Bicycle riders are also much more attentive that car drivers so they are much more likely to see someone crossing in front of them and can slow down. This is common and not a problem.
The only problem I’ve seen, and rarely, is when someone crosses so close in front of a bicycle rider that they have to slam on their brakes. I’ve never seen this result in a crash but there are often words exchanged.
I’m really interested in seeing what we develop to make sure we meet the needs of all users in these sections. I’ve heard brainstorming around what it might look like, given usage and developing best practices around the world. Some of this is around tactile demarcation, similar to the little iron bumps at crosswalk curbcuts. Personally, I’m hoping the city really takes advantage of the novelty (for us) of doing a bike lane like this to explore Good (and creative) Design based on needs and how people use spaces when it comes to public right of way. Around your point specifically, the city’s diagrams show some narrowing (from 7′ to 6′) of the bike lane as it passes the transit stops; I didn’t hear them say that it was to help guide usage, but I assume it’s a first pass on thinking about how to design those safe crossings.
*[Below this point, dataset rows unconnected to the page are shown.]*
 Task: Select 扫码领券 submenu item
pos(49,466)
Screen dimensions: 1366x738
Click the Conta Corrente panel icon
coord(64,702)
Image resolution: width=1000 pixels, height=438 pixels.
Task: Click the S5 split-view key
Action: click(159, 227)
ANYONE know if the plan to turn Hennepin into 2 way across the river?
Not a plan at this point, just a study considering 1-way and 2-way alternatives. No timeline for reconfiguration yet, though MNDOT/City of Minneapolis traffic signal reconstruction plans for next few years includes a number of intersections in the area that would be impacted if anything switches to 2-way.
http://www.minneapolismn.gov/cip/2016/WCMSP-174777
It’s great to see all modes integrated into this. However, I see a couple of issues.
I think bus stops should be midblock than at corners. Cars will often want to turn right in front of buses when they are stopped at bus top. In addition, views of pedestrians are blocked when buses are stopped right at the corner.
Left turns are a very common occurrence and can back up traffic. Drivers can feel rushed if they don’t have a dedicated turn lane. Often times they fail to observe pedestrians in the crosswalk on the street they are turning too. Maybe something more can be done about this.
My understanding is that MetroTransit’s moving towards far side bus stops, which address the issue you’re raising. However, I haven’t noticed a particular problem with right-turning vehicles behind busses when I’m walking. If anything, a bus stopped at a red light functionally decreases my crossing distance because I know the drivers won’t turn and it also reduces the likelihood of another driver looking left while moving their vehicle right.
I’ve noticed that many drivers downtown drive as if stressed or agitated. I think this is partially because the design cues they’re given (wide multi-lane roads, highway style lights/signs) set the (dangerous) expectation that they should be going fast and only paying attention to other cars while at the same time the context is very different and heavily pedestrian. I’m hopeful that reducing lane widths and using human-scale lights/signs/fixtures will help set a tone that will make for a less frustrating experience for drivers, as well as other users. But barring that, I’m interested in seeing the city explore better signalization; I think a leading pedestrian interval to give those walking a head start in crossing could help make drivers more aware of other users as well.
I think Jason is talking about people who have the green that make a right in front of a stopped bus by going around it on the left and then making a very illegal right turn from the left lane. Seen it happen a lot, though the most egregious intersection is NB Central Ave onto EB University Ave across the river.
Wouldn’t far-side stops address that? The bus is stopped at the beginning of the block, rather than the end at the stoplight, so there’s room for another driver to pass it and turn before the intersection.